I did a little more digging and tracing the message types and times received, and I found that the OBJMAP_INF message is being sent 11 times every time the mob moves. The sizes I was getting for those messages were 611, then 4x 609, 5247, 4x 5109, and finally 2406. In other words, a crapload of data is being sent because of the very large number of objects. DD limits how many obj/mob updates it will send in a single message; it's not so much to save memory as it is for some structural reasons at this point, though I'd eventually like to remove that restriction. (Some of the structural issue is built into the message format itself.) These messages were spaced out along the delay.

Thinking that DD's limit-of-N behavior on those messages might be partially responsible for the long delay, because it has to re-traverse parts of the mapped object list in order to fill the messages, I did some experimenting by upping the value of N--even though I still suspected the problem was also that it simply took more time to handle the sheer number of objects. When I tested further and increased N to near its limit, I found there was still a stutter although the numbers were a little bit better. (The distribution of data in those OBJMAP_INF messages stayed proportionally the same, which I found super odd. I would expect the first messages to be the biggest, but that isn't the case. I could study that question further, but I doubt it's worth the effort.)

Interestingly I did see one minor optimization issue on the server, in that x and y coordinates are sent in the message rather than sending a simple turf ID and letting the client do the job of splitting that up into x,y,z. But on the whole that's probably not hurting anything.

Finally I got to wondering if the delay was strictly on the client end, and it might relate to how the messages are processed afterward. Specifically, the client keeps a really convoluted set of data structures that holds a list of objs and mobs on each turf, within the normal turf range that is. Managing those data structures takes some amount of time, and I found that they were being handled every time an OBJMAP_INF message was received.

As a test, I added a value to the message that says whether more messages are on the way, and then on the client end told it not to do that post-processing if more messages were expected. As a result, the stutter dropped dramatically--though not completely.

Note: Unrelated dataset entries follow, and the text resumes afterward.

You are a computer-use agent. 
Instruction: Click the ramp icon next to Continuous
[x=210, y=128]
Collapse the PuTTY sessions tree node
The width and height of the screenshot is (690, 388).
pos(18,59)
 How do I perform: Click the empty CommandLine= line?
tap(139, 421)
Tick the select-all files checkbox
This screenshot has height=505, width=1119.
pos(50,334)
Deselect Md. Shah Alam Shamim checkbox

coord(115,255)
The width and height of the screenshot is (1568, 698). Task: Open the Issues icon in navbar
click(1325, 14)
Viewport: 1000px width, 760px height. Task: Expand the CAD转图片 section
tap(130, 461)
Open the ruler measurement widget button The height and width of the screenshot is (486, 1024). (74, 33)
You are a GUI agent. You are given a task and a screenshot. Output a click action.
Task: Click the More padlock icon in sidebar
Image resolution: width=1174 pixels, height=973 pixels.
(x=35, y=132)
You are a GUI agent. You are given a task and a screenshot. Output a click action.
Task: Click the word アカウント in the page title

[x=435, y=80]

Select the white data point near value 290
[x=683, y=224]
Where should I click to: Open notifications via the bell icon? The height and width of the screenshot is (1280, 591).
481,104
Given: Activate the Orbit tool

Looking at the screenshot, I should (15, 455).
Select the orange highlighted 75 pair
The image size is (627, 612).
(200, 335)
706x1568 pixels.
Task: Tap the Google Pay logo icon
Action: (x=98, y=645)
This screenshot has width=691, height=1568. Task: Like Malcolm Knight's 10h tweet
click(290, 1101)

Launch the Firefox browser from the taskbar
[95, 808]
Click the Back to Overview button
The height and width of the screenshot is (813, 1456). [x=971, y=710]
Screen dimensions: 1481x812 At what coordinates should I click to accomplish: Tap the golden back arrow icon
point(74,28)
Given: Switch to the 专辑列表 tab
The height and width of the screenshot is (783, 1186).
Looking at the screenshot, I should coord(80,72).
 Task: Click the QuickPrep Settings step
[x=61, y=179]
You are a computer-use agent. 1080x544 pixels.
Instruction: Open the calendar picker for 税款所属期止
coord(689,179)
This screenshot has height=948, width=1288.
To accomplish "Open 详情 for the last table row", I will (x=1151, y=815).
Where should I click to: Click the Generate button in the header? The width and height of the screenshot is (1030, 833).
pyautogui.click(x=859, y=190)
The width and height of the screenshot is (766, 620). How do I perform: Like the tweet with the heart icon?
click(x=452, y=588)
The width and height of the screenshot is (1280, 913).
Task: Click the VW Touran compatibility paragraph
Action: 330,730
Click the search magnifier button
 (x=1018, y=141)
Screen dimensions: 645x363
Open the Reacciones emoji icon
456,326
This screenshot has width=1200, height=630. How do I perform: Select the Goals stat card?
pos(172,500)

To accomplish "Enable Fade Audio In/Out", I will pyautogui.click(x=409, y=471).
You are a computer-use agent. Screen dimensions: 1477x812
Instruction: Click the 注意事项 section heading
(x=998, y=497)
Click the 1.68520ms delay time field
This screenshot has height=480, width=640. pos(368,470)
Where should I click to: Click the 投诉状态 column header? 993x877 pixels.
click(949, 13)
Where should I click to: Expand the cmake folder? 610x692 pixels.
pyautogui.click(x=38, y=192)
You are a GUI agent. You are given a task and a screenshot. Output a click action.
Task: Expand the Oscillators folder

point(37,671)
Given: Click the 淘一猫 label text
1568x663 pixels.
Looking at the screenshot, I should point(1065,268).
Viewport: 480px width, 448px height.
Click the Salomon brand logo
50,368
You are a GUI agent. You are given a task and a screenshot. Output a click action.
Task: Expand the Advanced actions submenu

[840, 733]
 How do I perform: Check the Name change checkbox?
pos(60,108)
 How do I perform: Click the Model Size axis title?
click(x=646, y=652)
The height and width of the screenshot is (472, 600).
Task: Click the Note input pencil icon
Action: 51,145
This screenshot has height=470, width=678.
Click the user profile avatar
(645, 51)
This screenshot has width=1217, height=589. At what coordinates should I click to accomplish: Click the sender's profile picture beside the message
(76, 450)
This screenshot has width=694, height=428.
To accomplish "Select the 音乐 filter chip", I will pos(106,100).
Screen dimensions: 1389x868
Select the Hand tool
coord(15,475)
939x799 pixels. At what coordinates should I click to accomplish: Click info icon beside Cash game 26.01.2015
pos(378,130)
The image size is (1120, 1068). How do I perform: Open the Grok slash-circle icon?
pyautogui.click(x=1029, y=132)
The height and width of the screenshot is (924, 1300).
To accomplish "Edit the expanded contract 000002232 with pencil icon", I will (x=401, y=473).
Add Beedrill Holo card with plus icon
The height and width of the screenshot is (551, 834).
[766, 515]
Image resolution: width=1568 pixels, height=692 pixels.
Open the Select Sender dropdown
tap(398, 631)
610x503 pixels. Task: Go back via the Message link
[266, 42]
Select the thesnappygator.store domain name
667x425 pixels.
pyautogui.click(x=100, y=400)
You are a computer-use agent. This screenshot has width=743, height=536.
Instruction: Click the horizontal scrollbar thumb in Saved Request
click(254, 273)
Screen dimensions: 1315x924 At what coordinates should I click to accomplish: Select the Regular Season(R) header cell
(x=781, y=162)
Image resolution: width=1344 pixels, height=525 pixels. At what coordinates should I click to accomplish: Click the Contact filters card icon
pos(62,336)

In the final analysis, this isn't a glide problem and isn't a beta issue; it's a problem related to the very very very large number of objects in play in that demo. My optimizations however should be nice for all games where the number of objs/mobs sent in a tick exceeds the old per-message limit, so those optimizations will end up in the next version (511.1353).
Lummox JR resolved issue with message:
When a very very large number of objects per turf was in play, updates caused by moving around the map could slow the client down at those times, causing stuttering. Optimizations made to the client and server, and additional info in the message format, will improve this behavior.
Any idea why changing the arrow keys to not use the built in movement verbs was making it much better? (incase you didn't see the line about using tab to switch between the two)
I tried switching between the two and I saw absolutely no difference. However it's possible that the fact that .north and .south end up stacking differently in the queue (because your verbs are instant, and those are not) might make some kind of difference in terms of timing.
thats.... interesting. I saw a massive difference. the glide was almost perfect on the custom verbs, and shuttered massively on the default verbs.

Lower the 200 number near the bottom of the file (it has a call out for you) to reduce the number of objects spawned, say 100 or 50.

Maybe it's getting so high for you that it shutters in both.

edit: ah, ya, commenting that out does make them identical. It also still happens on my laptop if i lower the var/i amount massively, to like 50 (50% chance to spawn done 5 times) (i had it set to spawn so many objects initially because i wanted to make sure it happened to you =P)
this fix seems like a pretty big deal, nice
+MrStonedOne> its about client render preformance
incoming> well yes that is good on all fronts
incoming> but now I reseated my heatsink for nothing

Incoming's laptop thanks you lummox.